● Task goal
In the December 2018 night sky guide below, a telescope shows Venus as only a crescent on December 2. Explain why the planet will still look so bright that morning.

== Passage shown

The night sky is more than just the moon and stars, if you know when and where to look.
The night sky is more than just the moon and stars, if you know when and where to look.
Credit: Karl Tate/

Monthly skywatching information is provided to by Chris Vaughan of Starry Night Education, the leader in space science curriculum solutions. Follow Starry Night on Twitter @StarryNightEdu.

Editor's note: If you have an amazing skywatching photo you'd like to share for a possible story or image gallery, you can send images and comments in to

Yearly Night Sky Guides:

When, Where and How to See the Planets in the 2018 Night Sky

The Top Skywatching Events to Look for in 2018

The Brightest Planets in December's Night Sky: How to See them (and When)

Best Night Sky Events of December 2018 (Stargazing Maps) 

Sunday, December 2 pre-dawn — Venus at Greatest Illuminated Extent

In the early hours of Sunday, December 2, Venus will reach its greatest illuminated extent for the current morning apparition. In a telescope, the planet will show a crescent phase. Despite this, Venus' nearness to Earth of only 0.418 Astronomical Units (38.85 million miles or 62.53 million km) will boost its brightness to a visual magnitude of -4.87. The very bright planet will be visible in the eastern pre-dawn sky after it rises at about 4 a.m. local time.

Monday, December 3 pre-dawn — Old Moon Jumps Venus

In the eastern pre-dawn sky on Monday, December 3, the old crescent moon will occupy a position less than 6 degrees (a palm's width) above Venus. The following morning, the moon's eastward orbital motion (green line) will carry it 8 degrees to Venus' lower left.

Tuesday, December 4 pre-dawn – Old Moon Meets Ceres

In the eastern pre-dawn sky on Tuesday, December 4, the old crescent moon will sit less than 2 degrees (2 fingers widths) to the right of the dwarf planet Ceres. Located in the main asteroid belt, magnitude 8.85 Ceres will be visible in binoculars (orange circle) and small telescopes.

====
== Given information

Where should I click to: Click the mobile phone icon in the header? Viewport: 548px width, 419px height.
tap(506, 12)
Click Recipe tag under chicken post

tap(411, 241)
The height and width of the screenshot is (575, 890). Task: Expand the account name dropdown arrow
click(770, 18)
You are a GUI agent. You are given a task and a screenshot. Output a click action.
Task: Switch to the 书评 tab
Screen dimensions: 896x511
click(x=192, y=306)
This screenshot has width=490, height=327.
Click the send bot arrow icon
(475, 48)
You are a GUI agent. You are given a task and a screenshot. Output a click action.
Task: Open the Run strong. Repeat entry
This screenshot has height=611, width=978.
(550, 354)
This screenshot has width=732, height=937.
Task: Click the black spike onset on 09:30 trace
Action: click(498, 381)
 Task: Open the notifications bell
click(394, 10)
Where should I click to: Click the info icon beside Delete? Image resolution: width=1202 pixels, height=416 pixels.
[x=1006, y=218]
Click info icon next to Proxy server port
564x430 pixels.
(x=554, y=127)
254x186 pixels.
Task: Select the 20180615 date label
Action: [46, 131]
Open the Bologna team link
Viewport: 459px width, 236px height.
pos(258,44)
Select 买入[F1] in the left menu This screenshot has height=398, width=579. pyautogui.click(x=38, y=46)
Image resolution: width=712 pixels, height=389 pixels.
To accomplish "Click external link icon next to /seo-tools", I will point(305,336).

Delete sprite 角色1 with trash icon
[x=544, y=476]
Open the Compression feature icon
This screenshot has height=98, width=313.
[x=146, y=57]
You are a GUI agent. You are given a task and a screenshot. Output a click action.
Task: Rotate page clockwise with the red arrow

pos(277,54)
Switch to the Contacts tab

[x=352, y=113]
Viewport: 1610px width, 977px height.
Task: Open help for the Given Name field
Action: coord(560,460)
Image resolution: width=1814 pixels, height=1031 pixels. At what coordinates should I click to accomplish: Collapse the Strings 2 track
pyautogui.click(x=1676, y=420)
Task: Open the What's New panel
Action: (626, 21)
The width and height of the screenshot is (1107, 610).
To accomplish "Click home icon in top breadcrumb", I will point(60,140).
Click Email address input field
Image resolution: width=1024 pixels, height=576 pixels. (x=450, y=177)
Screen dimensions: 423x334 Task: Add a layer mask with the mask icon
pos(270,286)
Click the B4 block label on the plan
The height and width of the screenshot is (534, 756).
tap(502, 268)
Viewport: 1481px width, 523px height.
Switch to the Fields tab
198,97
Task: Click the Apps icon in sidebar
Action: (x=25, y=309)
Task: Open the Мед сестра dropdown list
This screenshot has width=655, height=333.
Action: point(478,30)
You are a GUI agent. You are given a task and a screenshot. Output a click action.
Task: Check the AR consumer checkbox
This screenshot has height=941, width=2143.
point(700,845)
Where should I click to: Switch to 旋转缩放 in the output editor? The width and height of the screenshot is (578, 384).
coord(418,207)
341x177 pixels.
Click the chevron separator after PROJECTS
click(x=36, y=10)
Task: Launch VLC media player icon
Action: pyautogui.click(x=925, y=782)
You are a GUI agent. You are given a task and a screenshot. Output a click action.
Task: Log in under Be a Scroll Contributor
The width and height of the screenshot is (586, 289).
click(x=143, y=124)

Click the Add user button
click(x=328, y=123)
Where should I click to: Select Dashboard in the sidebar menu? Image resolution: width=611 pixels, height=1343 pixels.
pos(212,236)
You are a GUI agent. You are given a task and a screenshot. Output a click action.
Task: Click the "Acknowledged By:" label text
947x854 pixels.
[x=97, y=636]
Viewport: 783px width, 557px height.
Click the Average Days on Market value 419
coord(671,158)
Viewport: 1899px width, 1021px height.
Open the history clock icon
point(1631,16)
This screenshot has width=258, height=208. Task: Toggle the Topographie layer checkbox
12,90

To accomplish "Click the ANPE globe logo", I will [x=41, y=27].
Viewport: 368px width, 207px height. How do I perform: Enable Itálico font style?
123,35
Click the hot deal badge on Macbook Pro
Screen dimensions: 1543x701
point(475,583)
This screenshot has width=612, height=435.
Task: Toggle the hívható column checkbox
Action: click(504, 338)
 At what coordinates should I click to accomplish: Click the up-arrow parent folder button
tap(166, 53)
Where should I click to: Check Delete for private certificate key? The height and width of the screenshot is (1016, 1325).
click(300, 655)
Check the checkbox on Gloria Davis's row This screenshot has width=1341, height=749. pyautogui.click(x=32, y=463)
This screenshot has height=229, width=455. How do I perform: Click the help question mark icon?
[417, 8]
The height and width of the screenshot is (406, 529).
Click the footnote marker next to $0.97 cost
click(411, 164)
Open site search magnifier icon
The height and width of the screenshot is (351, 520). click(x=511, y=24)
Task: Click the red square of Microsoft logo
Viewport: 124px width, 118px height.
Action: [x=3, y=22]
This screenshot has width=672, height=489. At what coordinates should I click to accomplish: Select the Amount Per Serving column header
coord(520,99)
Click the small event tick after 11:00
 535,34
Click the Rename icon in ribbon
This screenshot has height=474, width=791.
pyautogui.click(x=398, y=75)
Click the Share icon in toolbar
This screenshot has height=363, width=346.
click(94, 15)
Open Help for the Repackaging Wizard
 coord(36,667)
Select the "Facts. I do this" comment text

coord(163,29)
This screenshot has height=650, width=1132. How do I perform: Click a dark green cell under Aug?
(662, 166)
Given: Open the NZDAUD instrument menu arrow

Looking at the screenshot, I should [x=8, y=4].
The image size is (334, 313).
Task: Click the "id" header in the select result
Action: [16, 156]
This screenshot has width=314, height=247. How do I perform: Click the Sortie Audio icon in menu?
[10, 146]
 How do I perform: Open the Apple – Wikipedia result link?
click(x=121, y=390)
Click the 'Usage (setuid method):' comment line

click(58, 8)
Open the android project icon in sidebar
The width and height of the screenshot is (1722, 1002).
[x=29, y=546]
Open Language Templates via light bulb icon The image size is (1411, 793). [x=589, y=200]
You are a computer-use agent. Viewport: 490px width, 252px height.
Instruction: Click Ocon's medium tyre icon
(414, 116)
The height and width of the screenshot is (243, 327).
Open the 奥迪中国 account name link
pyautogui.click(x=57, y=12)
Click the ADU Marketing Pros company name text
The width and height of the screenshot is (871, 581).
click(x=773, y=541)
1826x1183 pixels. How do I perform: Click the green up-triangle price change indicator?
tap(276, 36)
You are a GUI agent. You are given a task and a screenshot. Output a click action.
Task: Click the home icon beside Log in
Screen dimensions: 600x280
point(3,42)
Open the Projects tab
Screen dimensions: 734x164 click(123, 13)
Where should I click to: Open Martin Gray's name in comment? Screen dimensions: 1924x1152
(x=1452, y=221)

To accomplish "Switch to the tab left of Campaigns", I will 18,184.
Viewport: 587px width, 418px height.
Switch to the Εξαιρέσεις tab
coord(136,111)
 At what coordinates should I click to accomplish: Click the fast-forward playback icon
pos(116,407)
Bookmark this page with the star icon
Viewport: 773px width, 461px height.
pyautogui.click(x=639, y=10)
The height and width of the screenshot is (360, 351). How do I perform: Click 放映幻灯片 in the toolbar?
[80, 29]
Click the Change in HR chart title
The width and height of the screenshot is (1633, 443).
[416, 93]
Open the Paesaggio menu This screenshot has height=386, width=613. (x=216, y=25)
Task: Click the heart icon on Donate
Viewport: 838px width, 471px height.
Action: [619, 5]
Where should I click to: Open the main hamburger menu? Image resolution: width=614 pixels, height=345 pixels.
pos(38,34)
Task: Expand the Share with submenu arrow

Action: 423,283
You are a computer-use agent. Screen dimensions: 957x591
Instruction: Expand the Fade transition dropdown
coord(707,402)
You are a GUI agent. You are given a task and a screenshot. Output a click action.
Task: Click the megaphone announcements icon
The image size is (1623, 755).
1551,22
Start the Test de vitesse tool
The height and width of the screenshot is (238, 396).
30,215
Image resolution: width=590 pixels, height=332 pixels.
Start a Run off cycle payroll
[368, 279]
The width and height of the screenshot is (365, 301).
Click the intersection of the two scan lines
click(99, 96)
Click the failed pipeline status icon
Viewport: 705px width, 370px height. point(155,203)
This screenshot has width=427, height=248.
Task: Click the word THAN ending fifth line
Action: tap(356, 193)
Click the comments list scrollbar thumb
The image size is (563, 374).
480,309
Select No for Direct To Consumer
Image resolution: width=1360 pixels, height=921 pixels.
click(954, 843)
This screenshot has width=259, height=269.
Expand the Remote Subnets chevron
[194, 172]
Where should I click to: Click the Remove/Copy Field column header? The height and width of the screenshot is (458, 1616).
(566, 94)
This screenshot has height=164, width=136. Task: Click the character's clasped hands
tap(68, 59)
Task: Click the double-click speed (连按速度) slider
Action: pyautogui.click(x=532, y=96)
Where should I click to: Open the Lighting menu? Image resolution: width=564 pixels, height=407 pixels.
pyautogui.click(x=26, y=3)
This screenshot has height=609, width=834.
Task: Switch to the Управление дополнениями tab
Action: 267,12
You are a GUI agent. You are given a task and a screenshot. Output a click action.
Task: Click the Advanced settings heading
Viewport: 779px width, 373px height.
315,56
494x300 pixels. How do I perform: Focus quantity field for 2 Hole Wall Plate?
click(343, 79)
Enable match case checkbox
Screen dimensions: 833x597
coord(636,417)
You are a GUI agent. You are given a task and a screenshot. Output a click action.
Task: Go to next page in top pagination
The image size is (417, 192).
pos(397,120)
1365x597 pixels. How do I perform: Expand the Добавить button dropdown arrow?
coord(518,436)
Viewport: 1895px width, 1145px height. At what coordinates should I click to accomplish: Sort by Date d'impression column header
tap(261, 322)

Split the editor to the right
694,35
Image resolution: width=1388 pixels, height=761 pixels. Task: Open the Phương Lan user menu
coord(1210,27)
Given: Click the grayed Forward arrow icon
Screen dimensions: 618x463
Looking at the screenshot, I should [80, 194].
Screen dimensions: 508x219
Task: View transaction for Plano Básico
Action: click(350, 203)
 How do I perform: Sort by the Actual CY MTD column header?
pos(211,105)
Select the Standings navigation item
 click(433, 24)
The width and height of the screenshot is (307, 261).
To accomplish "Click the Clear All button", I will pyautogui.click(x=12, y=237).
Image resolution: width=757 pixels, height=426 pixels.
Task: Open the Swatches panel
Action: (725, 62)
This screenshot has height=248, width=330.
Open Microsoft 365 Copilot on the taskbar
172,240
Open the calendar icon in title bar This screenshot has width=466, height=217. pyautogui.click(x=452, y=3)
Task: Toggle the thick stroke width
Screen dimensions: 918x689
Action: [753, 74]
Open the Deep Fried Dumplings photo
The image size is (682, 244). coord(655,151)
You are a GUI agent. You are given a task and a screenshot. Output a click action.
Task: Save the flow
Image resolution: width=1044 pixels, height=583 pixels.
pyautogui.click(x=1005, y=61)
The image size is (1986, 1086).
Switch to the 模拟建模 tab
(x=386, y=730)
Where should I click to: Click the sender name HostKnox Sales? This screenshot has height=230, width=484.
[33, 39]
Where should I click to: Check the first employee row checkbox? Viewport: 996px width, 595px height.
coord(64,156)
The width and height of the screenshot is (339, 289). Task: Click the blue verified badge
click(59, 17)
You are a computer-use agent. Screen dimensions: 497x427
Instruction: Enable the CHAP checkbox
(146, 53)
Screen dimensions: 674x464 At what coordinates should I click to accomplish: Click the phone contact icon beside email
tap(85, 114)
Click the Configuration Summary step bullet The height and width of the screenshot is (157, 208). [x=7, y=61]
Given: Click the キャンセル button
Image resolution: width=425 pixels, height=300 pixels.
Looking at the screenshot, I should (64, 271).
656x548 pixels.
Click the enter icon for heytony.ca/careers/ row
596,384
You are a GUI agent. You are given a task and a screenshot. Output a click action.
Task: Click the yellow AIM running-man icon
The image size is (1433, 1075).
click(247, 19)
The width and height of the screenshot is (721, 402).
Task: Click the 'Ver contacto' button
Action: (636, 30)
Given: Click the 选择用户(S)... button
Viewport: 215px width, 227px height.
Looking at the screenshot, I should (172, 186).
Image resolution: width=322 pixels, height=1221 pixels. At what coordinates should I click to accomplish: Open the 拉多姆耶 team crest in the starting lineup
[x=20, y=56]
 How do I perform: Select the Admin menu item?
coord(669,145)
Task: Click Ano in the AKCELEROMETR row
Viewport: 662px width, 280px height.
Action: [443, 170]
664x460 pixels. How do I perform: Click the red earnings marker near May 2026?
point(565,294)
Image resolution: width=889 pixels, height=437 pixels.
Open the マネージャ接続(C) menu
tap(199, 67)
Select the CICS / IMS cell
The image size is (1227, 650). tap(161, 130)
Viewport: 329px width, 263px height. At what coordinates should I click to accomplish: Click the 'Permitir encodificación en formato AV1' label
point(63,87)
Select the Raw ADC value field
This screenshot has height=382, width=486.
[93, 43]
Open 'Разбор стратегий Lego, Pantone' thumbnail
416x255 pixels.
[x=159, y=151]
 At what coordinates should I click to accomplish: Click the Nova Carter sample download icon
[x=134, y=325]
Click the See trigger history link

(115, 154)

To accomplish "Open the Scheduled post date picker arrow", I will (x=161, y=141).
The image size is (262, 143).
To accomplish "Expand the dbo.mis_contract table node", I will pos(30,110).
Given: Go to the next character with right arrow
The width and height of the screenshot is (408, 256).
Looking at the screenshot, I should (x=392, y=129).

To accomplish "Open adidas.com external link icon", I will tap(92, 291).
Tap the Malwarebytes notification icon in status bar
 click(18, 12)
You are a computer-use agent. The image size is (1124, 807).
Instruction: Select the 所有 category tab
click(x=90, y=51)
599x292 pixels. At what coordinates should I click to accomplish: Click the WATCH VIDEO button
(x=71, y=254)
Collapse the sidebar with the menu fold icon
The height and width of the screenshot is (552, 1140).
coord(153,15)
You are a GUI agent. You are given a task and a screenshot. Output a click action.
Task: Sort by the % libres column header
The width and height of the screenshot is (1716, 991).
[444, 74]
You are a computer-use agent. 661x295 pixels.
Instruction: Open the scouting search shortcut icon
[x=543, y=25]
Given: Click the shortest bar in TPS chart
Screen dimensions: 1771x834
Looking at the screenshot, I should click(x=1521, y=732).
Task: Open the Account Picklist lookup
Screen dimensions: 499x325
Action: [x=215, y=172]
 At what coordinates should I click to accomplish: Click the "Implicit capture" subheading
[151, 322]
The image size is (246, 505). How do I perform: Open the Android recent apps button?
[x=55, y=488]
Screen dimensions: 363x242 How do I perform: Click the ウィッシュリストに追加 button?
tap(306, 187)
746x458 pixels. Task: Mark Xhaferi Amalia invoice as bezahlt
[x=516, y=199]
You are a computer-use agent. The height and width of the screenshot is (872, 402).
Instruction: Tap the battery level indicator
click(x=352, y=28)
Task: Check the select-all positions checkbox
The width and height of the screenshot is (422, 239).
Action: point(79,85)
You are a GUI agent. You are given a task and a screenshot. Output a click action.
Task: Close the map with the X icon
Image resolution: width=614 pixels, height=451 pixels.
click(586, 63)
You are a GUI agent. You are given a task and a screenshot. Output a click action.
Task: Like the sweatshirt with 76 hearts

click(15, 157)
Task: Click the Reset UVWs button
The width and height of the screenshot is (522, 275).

====

● The result
Venus will be only 0.418 Astronomical Units (38.85 million miles or 62.53 million km) from Earth. Being that close boosts its brightness to a visual magnitude of -4.87, even though it shows a crescent phase.